Fueled by job loss, foreclosure, heightened mortgage requirements, and declining asset values, income segregation, or the separating of people into different communities and neighborhoods based on income level, is on the rise in the United States. The segregation can be seen in the composition of neighborhoods, social groups, and class. Although attempts have been made to measure the effects of income inequality in residential communities across the United States, they lacked consistency. Methods of measuring income inequality and segregation are topics gaining more traction and attention in the statistical community.
As incomes and opportunities of people and families increase, particularly those of minorities, they are expected to “seek more advantaged neighborhoods.” This expectation does not apply clearly to Black families but more readily applies to Hispanic families. More factors affect the residential and social mobility of families than only increases in income. Higher income can influence neighborhood composition, both racially and economically; however, it is not the sole factor of composition.
Logan et al. point out that studies have shown that most of the “socioeconomic residential sorting seen in the last forty years occurred in the 1980s and 2000s.” The authors, while recognizing that income segregation of some families rose in the 1980s 1990s, conclude that the segregation of Black and Hispanic families was not generally higher than that of White families.
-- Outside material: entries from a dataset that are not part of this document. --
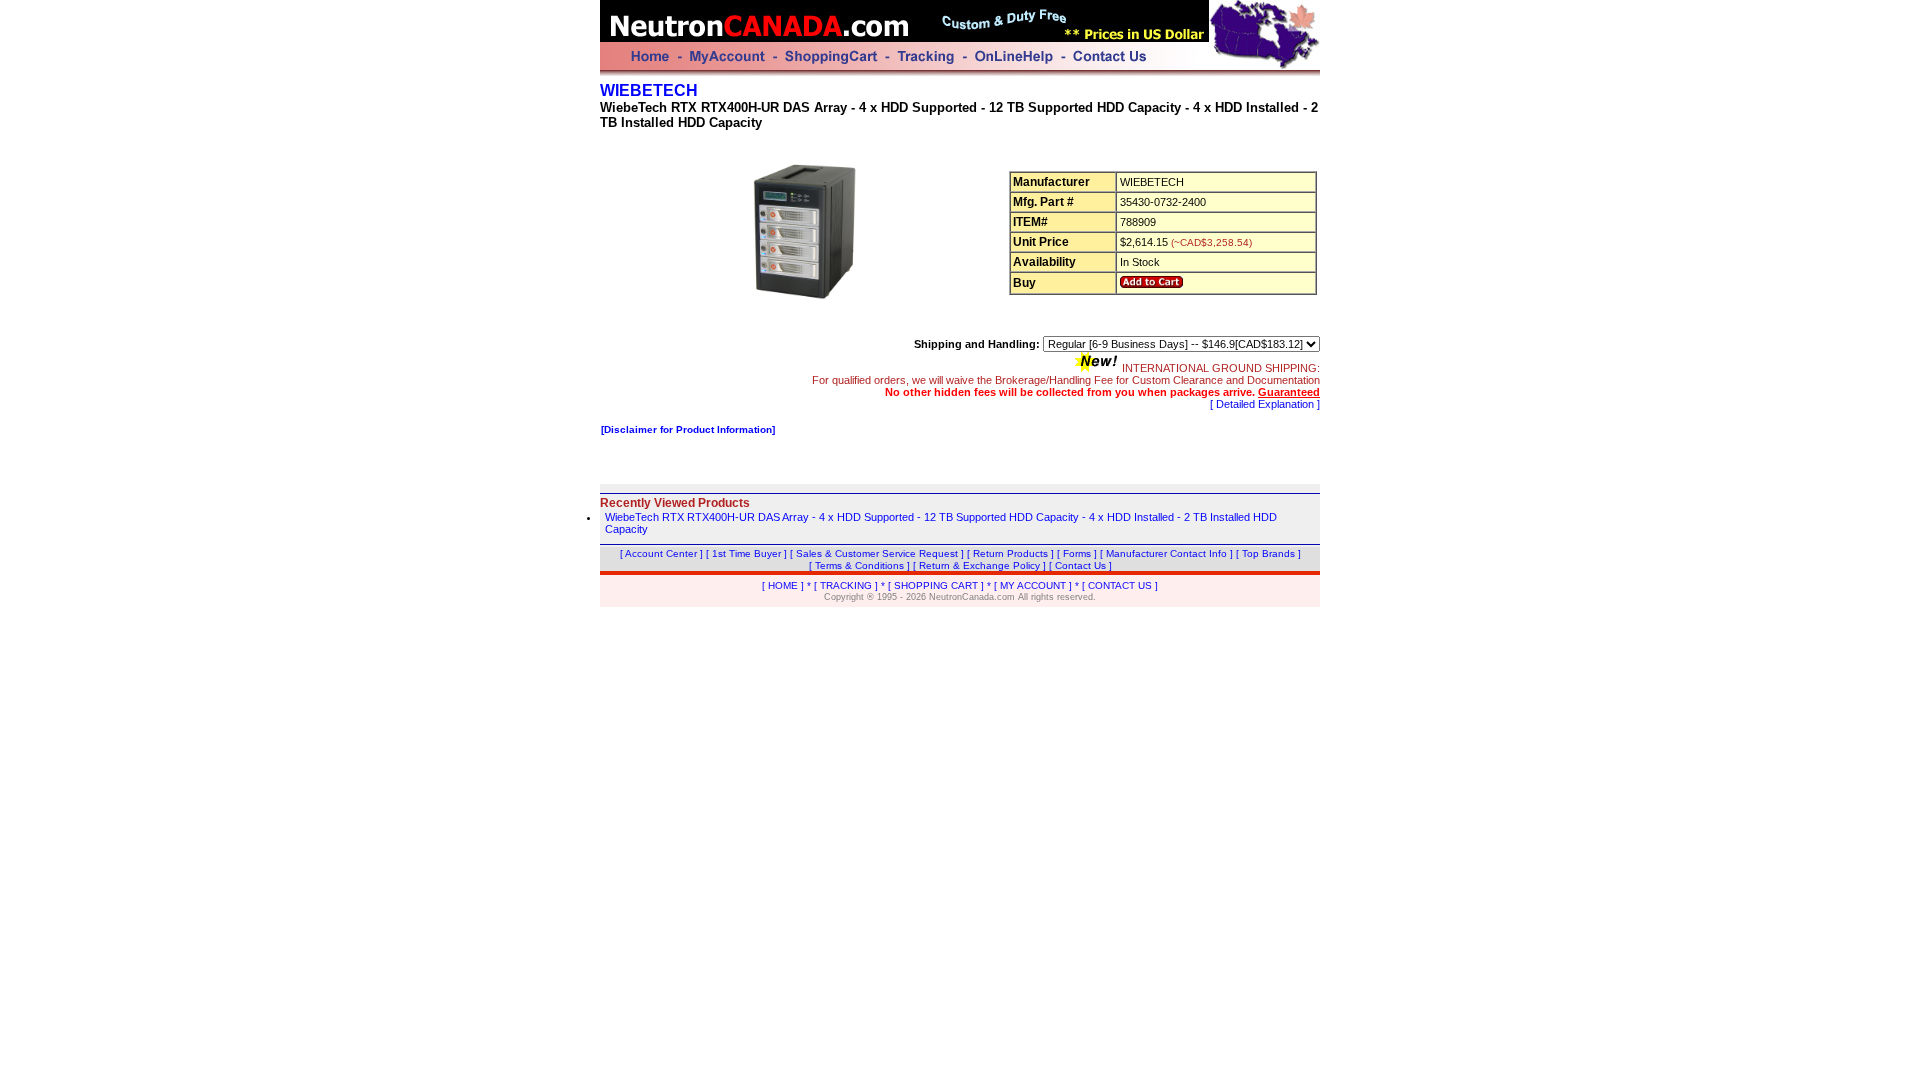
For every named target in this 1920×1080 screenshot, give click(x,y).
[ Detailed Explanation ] (1265, 404)
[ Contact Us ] (1080, 565)
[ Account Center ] (661, 553)
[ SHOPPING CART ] (936, 585)
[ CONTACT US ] (1120, 585)
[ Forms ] (1077, 553)
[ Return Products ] (1010, 553)
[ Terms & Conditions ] (859, 565)
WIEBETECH (649, 90)
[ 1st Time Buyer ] (746, 553)
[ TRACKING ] (846, 585)
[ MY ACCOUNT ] (1033, 585)
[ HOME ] (783, 585)
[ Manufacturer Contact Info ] (1166, 553)
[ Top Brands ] (1268, 553)
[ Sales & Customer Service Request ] (877, 553)
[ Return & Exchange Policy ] (979, 565)
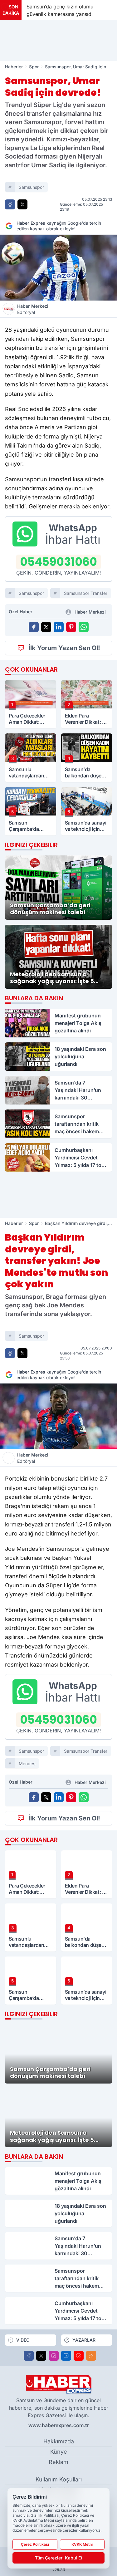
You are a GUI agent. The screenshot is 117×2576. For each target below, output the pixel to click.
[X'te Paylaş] (22, 204)
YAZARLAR (83, 2340)
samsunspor (31, 187)
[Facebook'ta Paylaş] (10, 204)
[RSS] (91, 2356)
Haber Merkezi (32, 309)
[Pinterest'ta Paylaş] (71, 627)
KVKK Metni (82, 2544)
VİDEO (23, 2340)
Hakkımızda (58, 2441)
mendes (27, 1763)
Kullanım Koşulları (59, 2479)
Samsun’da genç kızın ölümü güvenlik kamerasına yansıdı (60, 10)
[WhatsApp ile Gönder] (84, 627)
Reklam (58, 2462)
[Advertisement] (59, 40)
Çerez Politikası (35, 2544)
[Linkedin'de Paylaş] (59, 627)
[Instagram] (54, 2356)
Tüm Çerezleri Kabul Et (58, 2557)
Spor (34, 66)
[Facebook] (29, 2356)
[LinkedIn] (66, 2356)
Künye (58, 2451)
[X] (41, 2356)
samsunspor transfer (85, 593)
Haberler (14, 66)
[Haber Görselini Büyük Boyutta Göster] (58, 268)
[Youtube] (79, 2356)
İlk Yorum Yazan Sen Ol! (64, 648)
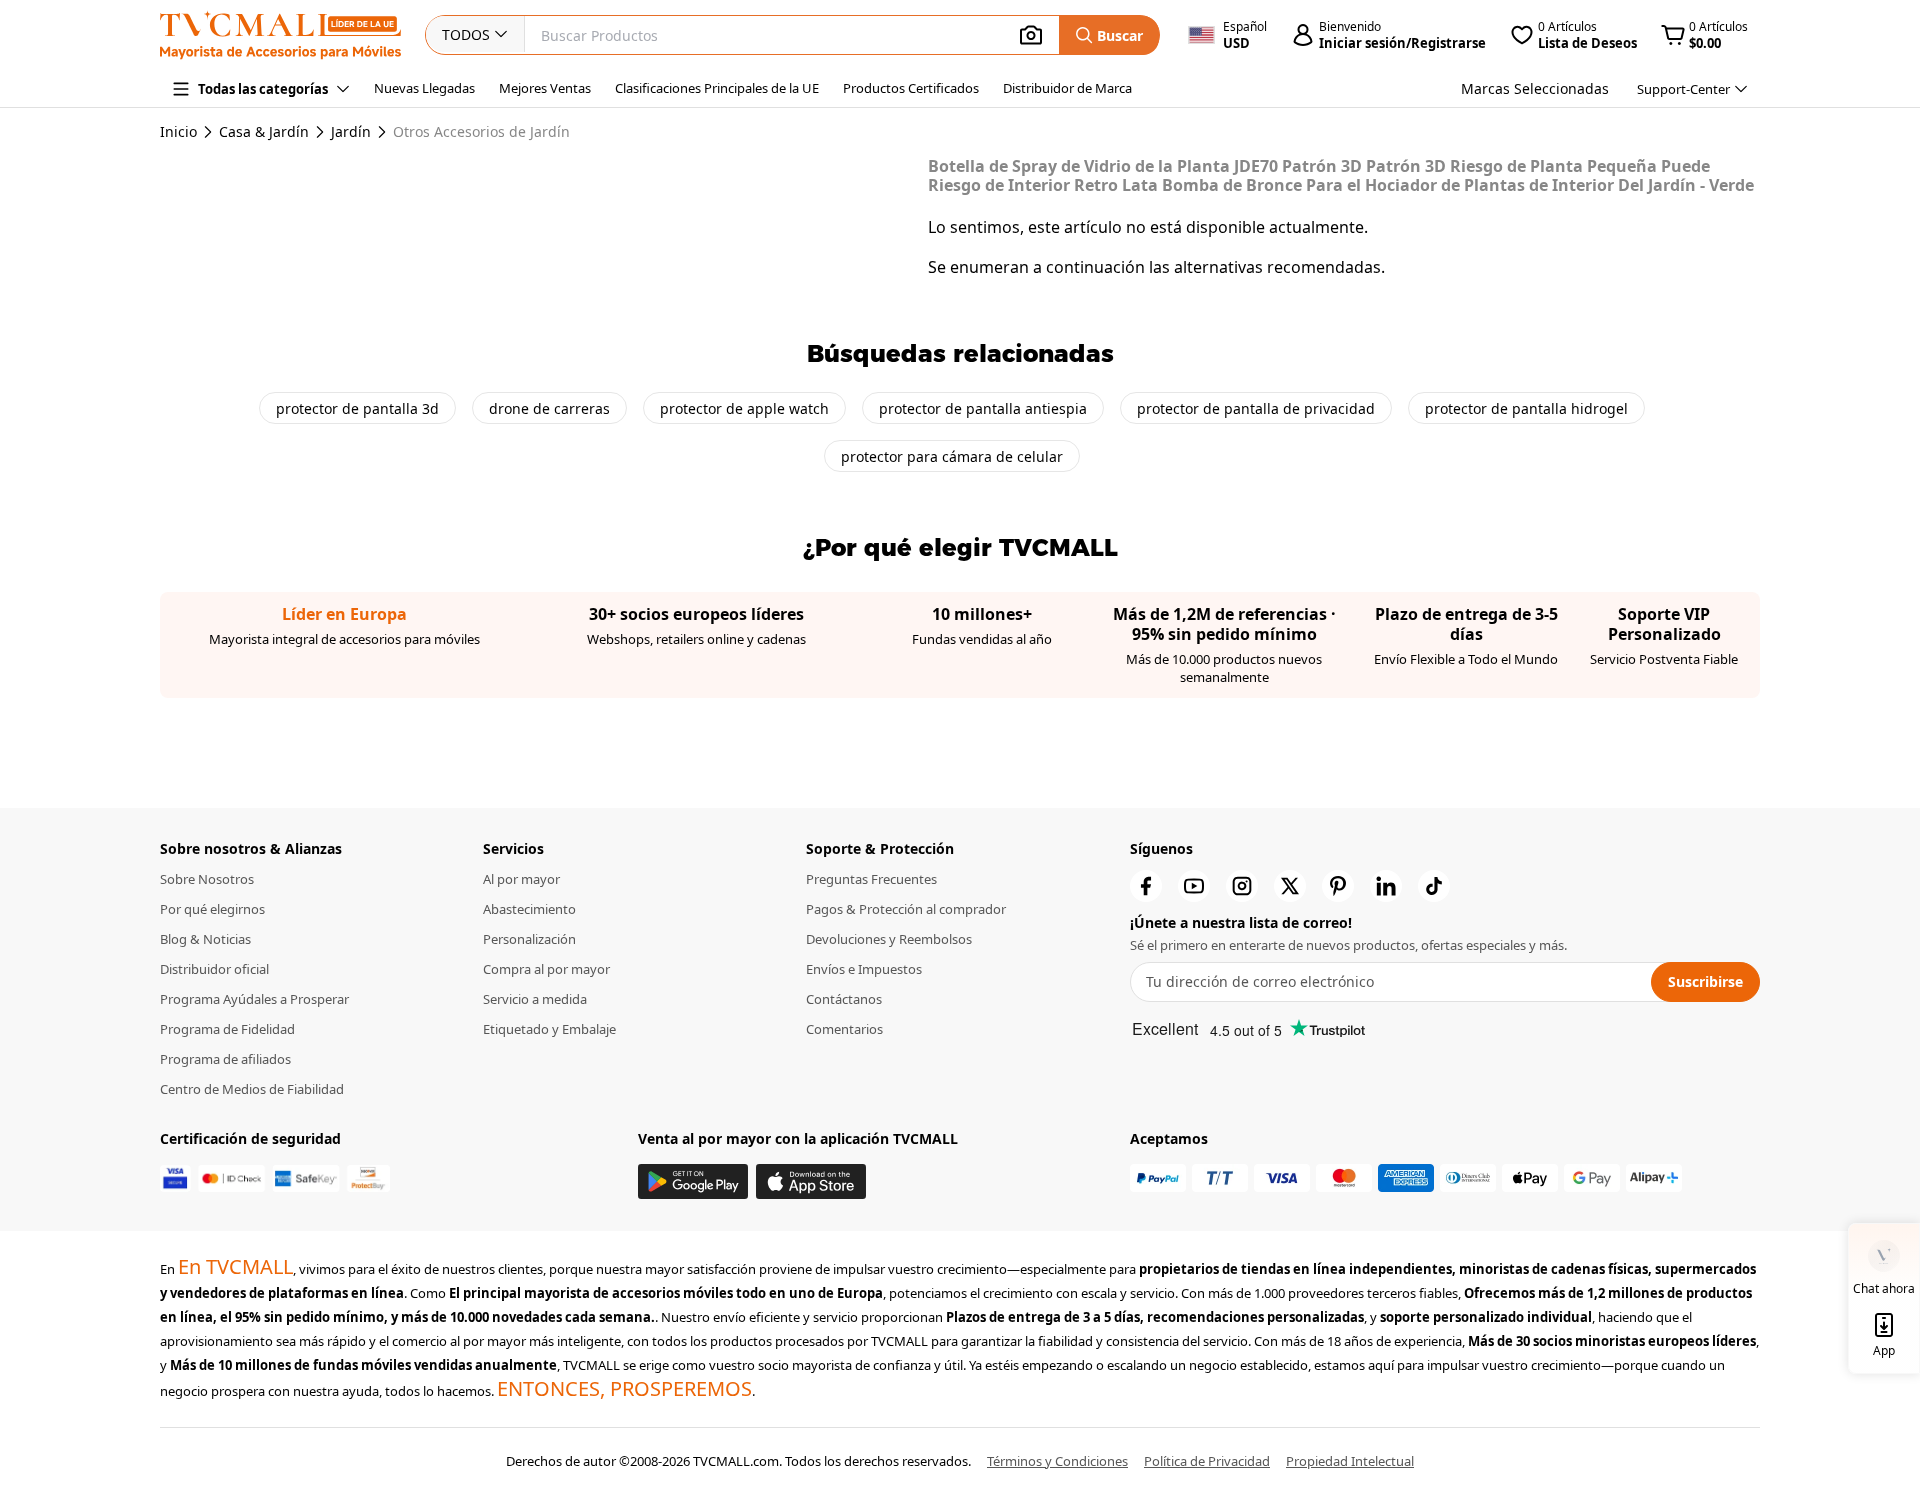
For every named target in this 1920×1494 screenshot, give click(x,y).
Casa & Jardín (264, 132)
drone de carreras (549, 408)
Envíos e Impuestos (864, 969)
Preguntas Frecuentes (871, 879)
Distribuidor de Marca (1067, 88)
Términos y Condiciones (1057, 1461)
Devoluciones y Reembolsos (889, 939)
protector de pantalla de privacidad (1256, 408)
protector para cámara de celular (952, 456)
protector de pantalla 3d (357, 408)
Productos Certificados (911, 88)
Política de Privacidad (1207, 1461)
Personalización (529, 939)
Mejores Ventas (545, 88)
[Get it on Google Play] (693, 1181)
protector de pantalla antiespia (983, 408)
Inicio (178, 131)
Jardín (351, 132)
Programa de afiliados (225, 1059)
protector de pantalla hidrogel (1526, 408)
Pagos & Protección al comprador (906, 909)
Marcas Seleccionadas (1535, 88)
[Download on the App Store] (811, 1181)
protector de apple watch (744, 408)
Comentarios (844, 1029)
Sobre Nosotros (207, 879)
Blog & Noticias (205, 939)
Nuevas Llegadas (424, 88)
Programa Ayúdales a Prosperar (254, 999)
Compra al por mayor (546, 969)
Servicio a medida (535, 999)
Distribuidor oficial (214, 969)
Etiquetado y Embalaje (549, 1029)
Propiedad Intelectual (1350, 1461)
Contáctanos (844, 999)
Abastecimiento (529, 909)
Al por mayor (521, 879)
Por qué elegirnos (212, 909)
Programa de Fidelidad (227, 1029)
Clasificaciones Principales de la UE (717, 88)
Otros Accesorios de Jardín (481, 132)
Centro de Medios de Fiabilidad (252, 1089)
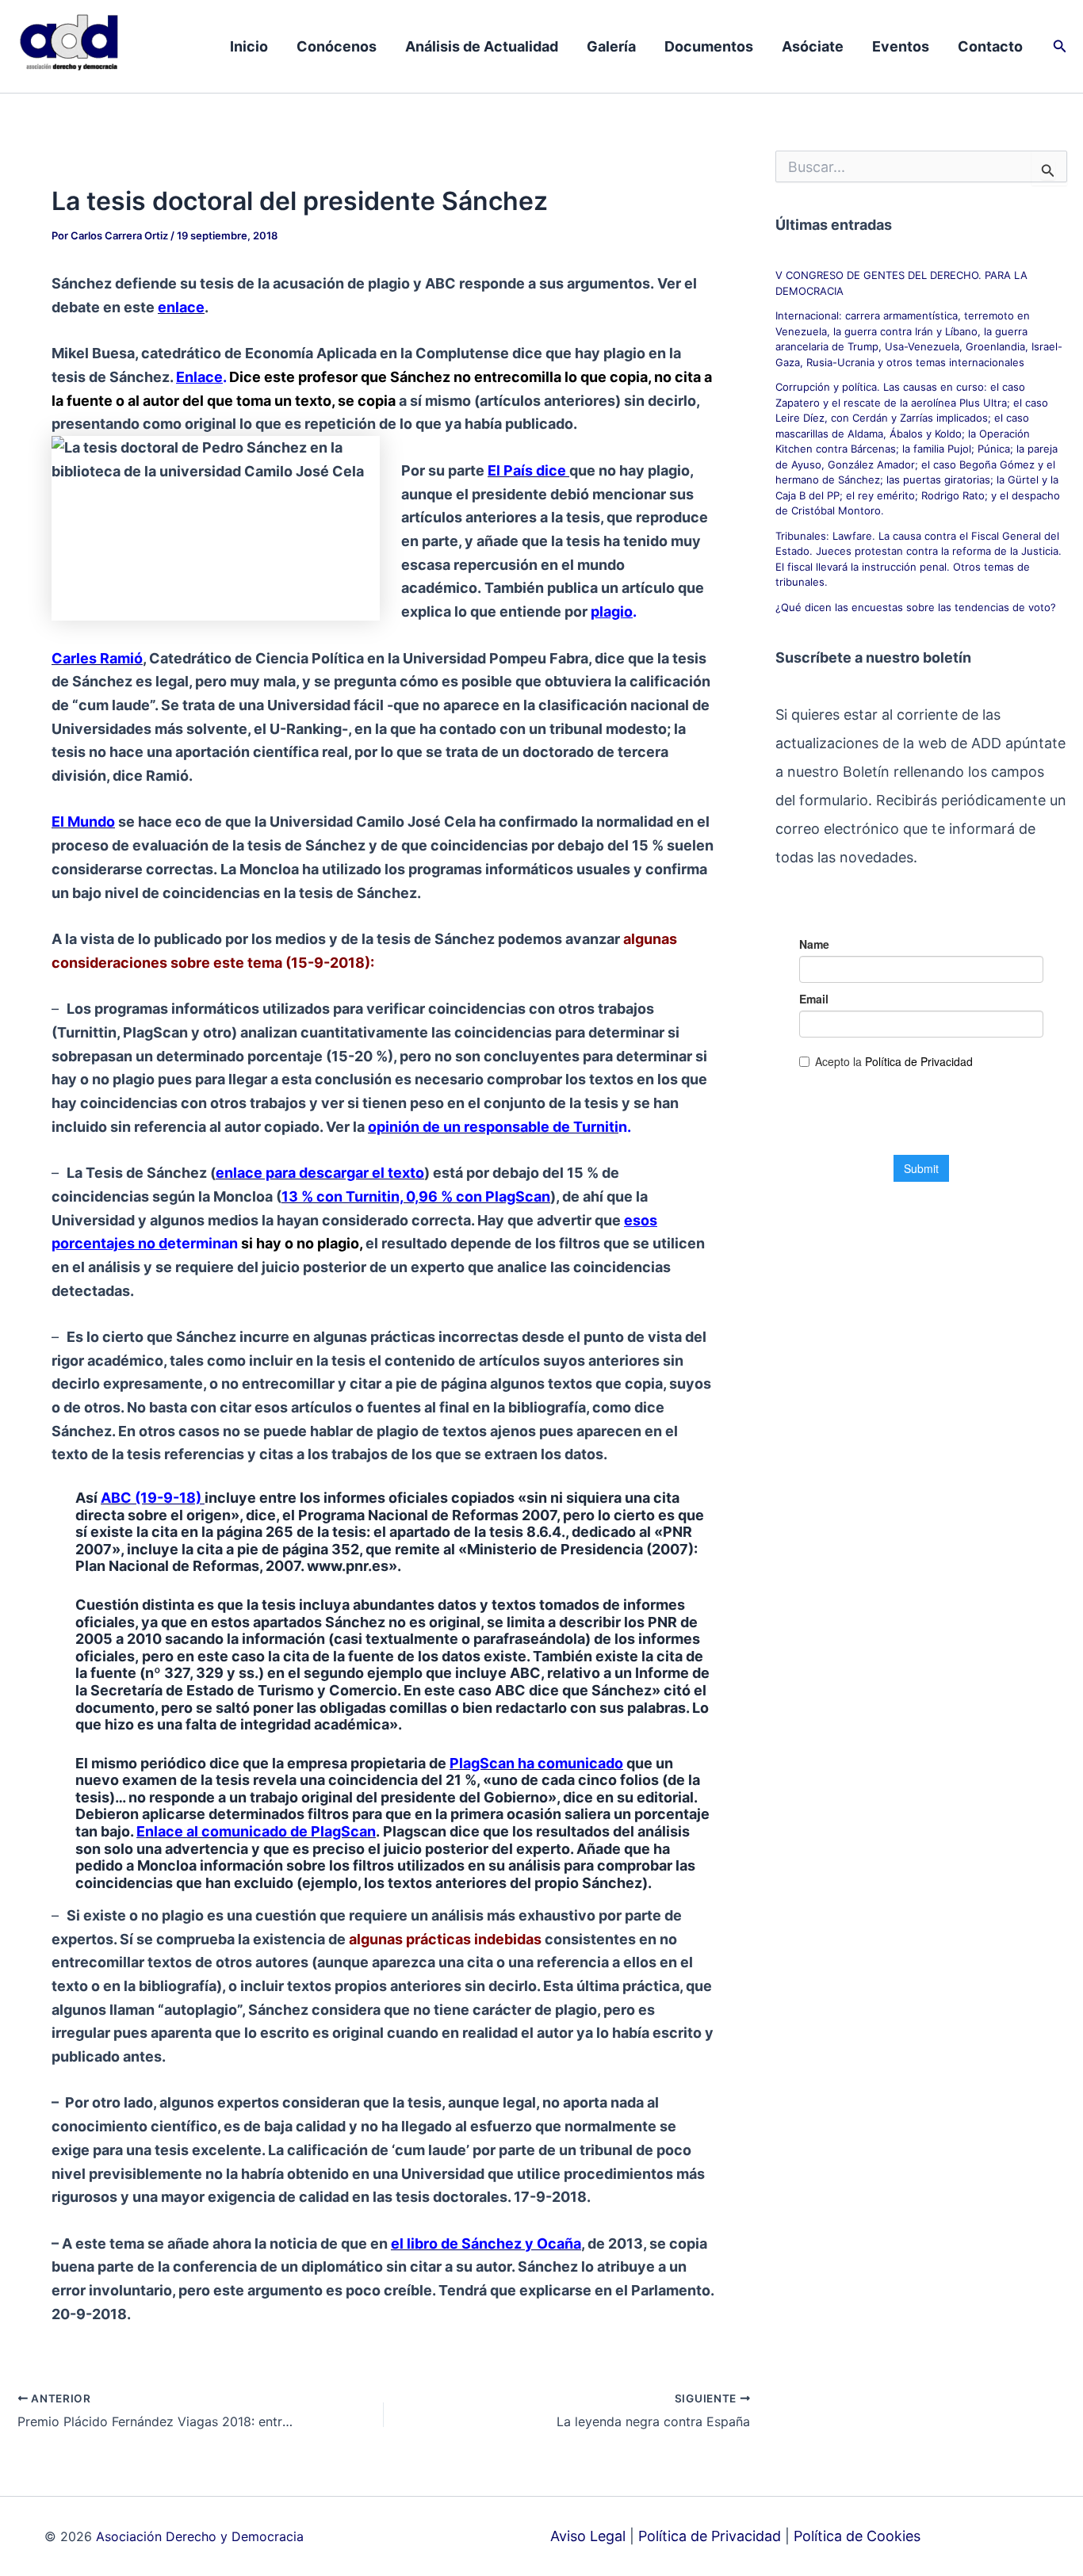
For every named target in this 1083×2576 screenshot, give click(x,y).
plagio (612, 611)
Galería (611, 46)
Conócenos (337, 46)
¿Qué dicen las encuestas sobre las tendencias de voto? (915, 607)
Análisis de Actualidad (481, 46)
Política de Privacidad (709, 2536)
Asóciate (813, 46)
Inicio (249, 46)
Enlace (199, 377)
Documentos (708, 46)
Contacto (990, 46)
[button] (1060, 46)
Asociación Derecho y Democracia (200, 2536)
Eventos (900, 46)
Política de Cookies (857, 2536)
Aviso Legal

They further conclude that income segregation is mostly proven by the separation seen in Hispanic families between the bottom 90 percent and top 10 percent.
Sources of data and income segregation indicators, modifications in the collection methods of public data, bias inherent to smaller sample sizes, and changes in income distribution across racial and familial lines have all contributed to inflated estimates of income segregation. Logan, Foster, Xu, and Zhang pose that “rather than focusing on why income segregation seems to be rising in parallel with growing income inequality, scholars need to give more attention to why it may not.”
Census data have long been used to measure changes among and between demography, geography, and economics. Although the base premises are partly true, further techniques for researching the data, collecting the data, and using the collected data are necessary to quantify social factors into measurable units for calculation. The quantifying of social, typically considered immeasurable, factors is needed to develop more accurate and effective measures of income inequality and subsequent segregation. Scholars are now tasked to effectively use available data sources to reflect the nature of reality, remove the bias included in smaller samples, and more accurately calculate multivariate studies to explore the nuances between race, geography, class, and income.